Tutorial: Disaster recovery based on uni-directional cross-cluster replication

edit

Tutorial: Disaster recovery based on uni-directional cross-cluster replication

edit

Learn how to failover and failback between two clusters based on uni-directional cross-cluster replication. You can also visit Bi-directional disaster recovery to set up replicating data streams that automatically failover and failback without human intervention.

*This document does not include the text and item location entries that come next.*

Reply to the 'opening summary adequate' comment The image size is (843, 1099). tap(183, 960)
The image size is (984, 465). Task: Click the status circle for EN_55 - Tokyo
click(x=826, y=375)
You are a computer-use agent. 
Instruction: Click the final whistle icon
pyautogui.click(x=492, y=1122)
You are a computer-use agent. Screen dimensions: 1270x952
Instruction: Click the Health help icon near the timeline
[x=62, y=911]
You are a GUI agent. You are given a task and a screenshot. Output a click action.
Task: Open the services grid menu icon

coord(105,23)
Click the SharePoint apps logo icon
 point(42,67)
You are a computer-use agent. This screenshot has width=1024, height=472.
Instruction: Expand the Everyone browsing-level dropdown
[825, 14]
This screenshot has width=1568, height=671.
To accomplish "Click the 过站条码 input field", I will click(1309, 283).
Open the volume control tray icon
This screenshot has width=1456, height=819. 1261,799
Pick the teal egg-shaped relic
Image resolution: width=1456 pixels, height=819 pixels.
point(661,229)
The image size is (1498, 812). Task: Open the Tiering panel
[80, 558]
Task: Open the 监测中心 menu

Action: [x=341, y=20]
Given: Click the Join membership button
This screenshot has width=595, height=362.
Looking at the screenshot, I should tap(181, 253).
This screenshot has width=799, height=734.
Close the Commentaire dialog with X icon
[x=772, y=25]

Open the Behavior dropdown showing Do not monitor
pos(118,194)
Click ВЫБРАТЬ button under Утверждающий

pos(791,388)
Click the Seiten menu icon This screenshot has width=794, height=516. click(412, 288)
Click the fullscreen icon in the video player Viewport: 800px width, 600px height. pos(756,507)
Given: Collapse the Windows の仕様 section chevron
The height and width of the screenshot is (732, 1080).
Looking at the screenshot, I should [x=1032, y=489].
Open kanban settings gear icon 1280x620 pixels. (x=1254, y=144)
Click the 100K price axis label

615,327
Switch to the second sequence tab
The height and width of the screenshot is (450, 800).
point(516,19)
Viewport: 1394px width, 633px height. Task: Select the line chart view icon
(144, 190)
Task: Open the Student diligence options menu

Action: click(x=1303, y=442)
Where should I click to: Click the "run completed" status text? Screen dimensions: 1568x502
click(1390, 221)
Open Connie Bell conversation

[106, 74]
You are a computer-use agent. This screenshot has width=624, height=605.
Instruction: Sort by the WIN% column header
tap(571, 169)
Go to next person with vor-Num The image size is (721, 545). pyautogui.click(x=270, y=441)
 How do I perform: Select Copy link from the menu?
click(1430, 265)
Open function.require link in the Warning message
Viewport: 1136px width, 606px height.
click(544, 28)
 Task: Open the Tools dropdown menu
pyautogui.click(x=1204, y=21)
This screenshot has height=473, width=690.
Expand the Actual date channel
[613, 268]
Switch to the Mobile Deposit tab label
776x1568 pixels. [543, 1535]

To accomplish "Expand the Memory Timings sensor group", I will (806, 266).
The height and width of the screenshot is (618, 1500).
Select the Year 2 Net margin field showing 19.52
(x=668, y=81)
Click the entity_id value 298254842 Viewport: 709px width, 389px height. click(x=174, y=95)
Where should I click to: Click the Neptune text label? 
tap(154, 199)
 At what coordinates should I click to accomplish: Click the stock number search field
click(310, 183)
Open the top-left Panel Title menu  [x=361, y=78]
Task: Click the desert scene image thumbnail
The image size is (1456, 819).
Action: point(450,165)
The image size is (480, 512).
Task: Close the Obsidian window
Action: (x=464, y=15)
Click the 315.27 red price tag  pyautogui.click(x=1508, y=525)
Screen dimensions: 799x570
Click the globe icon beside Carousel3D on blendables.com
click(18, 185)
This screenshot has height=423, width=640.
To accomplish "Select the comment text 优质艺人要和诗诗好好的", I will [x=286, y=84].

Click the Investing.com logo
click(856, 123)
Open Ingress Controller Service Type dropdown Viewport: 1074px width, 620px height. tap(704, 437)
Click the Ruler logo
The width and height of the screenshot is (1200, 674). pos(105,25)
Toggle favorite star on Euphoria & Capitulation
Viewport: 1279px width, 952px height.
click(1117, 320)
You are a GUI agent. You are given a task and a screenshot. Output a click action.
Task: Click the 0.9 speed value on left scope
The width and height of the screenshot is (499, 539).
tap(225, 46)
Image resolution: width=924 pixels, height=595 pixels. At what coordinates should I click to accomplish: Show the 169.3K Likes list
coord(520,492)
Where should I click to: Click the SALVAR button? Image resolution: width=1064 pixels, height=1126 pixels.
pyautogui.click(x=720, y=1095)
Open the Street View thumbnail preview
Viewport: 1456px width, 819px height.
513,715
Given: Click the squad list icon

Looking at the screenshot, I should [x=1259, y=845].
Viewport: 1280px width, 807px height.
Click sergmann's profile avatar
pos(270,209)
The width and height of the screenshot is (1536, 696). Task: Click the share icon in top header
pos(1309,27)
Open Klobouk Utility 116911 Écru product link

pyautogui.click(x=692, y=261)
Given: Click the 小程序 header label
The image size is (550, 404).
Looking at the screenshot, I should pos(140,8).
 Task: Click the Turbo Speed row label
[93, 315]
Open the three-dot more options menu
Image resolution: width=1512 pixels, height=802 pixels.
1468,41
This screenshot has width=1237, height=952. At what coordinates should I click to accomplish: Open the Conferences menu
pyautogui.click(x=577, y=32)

  • Setting up uni-directional cross-cluster replication replicated from clusterA to clusterB.
  • Failover - If clusterA goes offline, clusterB needs to "promote" follower indices to regular indices to allow write operations. All ingestion will need to be redirected to clusterB, this is controlled by the clients (Logstash, Beats, Elastic Agents, etc).
  • Failback - When clusterA is back online, it assumes the role of a follower and replicates the leader indices from clusterB.
Uni-directional cross cluster replication failover and failback

Cross-cluster replication provides functionality to replicate user-generated indices only. Cross-cluster replication isn’t designed for replicating system-generated indices or snapshot settings, and can’t replicate ILM or SLM policies across clusters. Learn more in cross-cluster replication limitations.

Prerequisites

edit

Before completing this tutorial, set up cross-cluster replication to connect two clusters and configure a follower index.

In this tutorial, kibana_sample_data_ecommerce is replicated from clusterA to clusterB.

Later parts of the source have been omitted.